▶ _Goal of the exercise_: Set out exactly, line by line, the stretch of data below that begins at the line containing "Task: Click the Standard" and ends at the line containing "Image resolution: width=868", with both ends kept.

BEGIN Working data

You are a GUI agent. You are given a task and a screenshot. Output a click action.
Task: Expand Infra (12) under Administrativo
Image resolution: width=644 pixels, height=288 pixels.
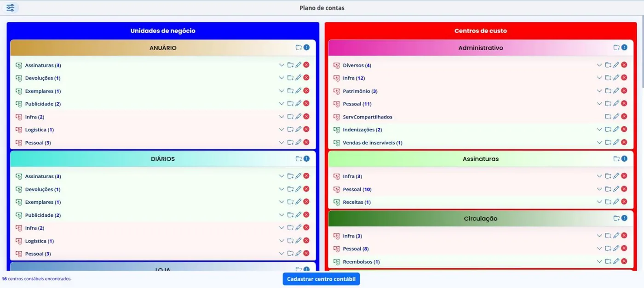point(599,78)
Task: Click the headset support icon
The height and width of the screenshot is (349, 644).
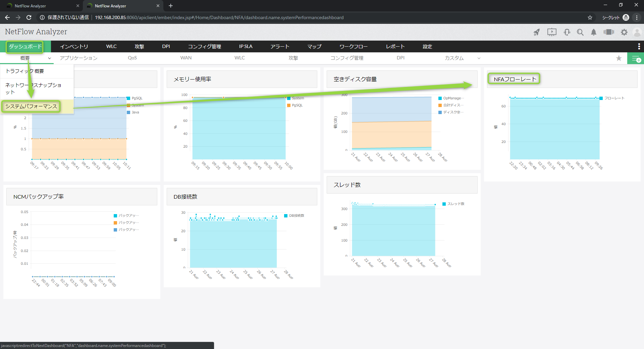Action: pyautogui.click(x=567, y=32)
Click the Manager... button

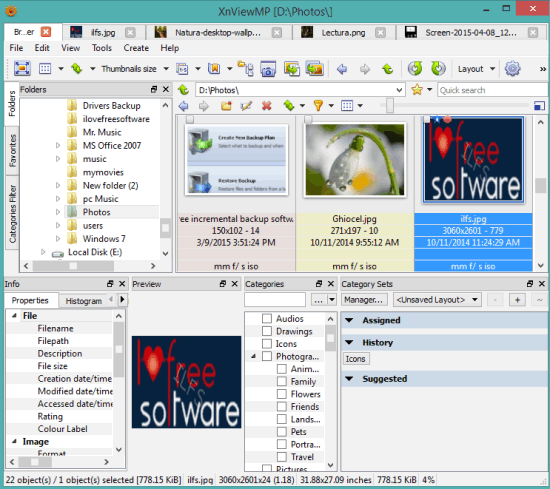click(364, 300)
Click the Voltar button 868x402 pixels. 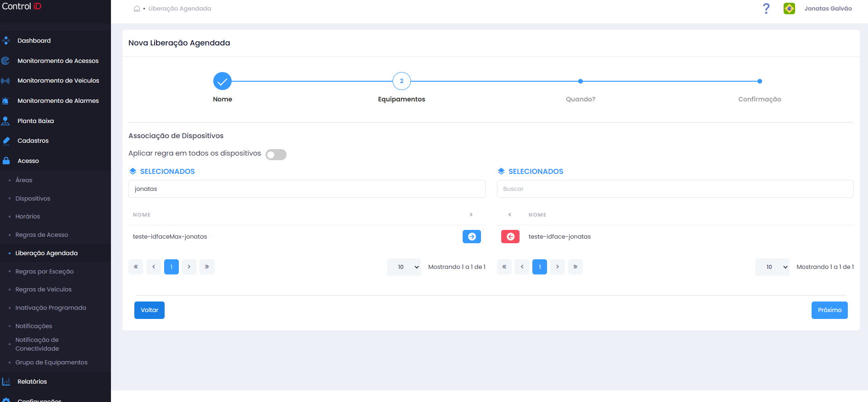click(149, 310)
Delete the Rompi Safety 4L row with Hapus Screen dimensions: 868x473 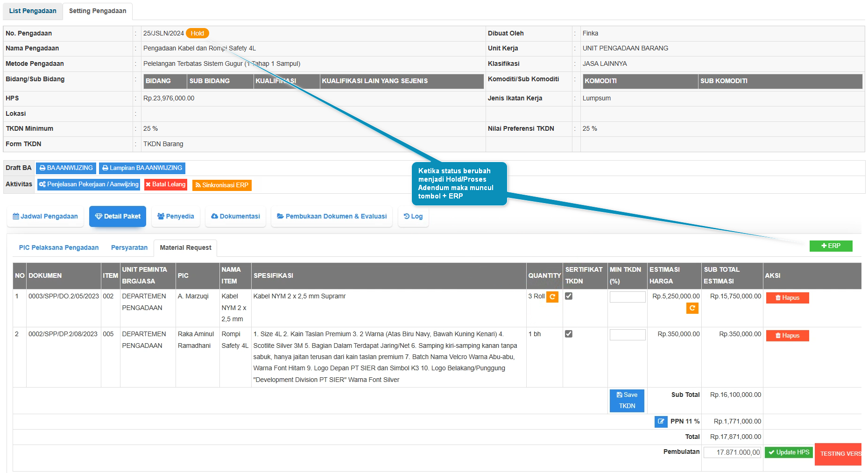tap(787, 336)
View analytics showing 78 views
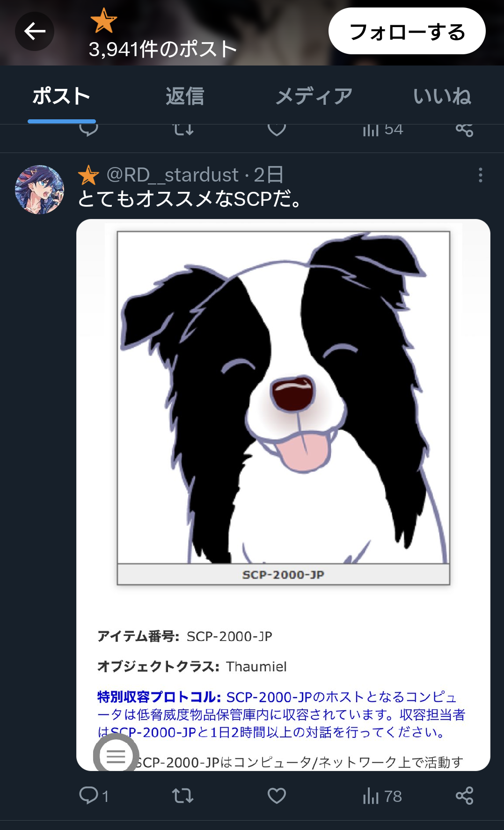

END Working data
BEGIN Working data

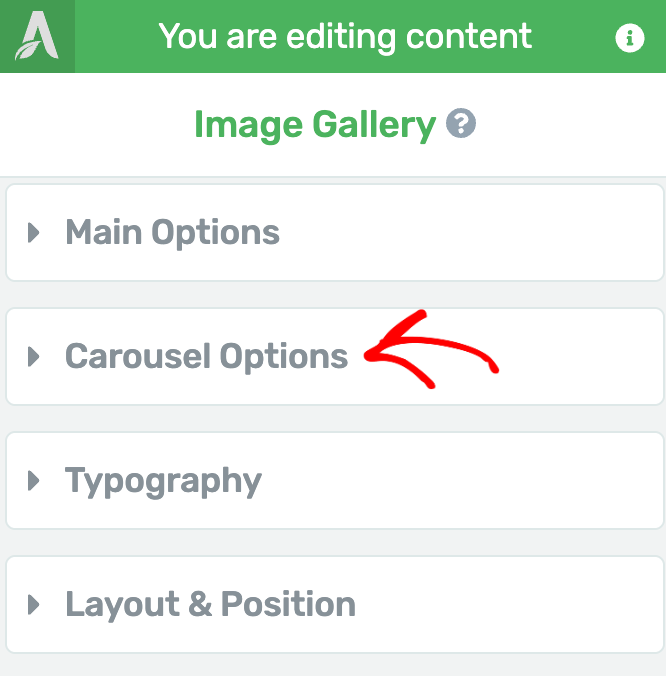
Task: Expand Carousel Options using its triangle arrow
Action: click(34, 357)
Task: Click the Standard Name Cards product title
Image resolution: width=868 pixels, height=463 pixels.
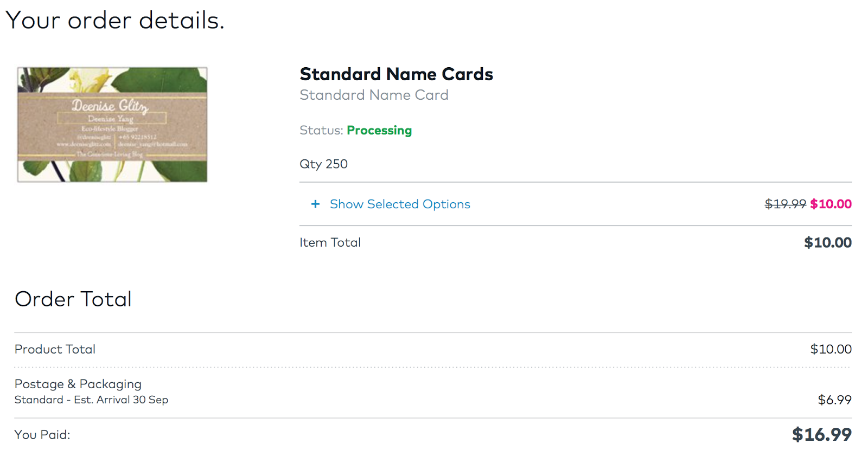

END Working data
BEGIN Working data

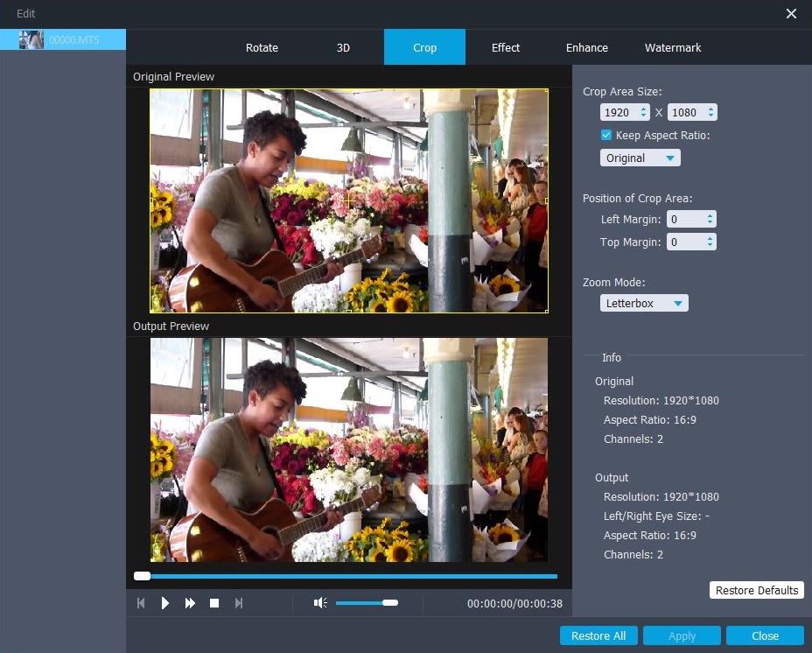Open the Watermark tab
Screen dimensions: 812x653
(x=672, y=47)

END Working data

▶ _Result of the task_:
Task: Click the Standard Name Cards product title
Image resolution: width=868 pixels, height=463 pixels.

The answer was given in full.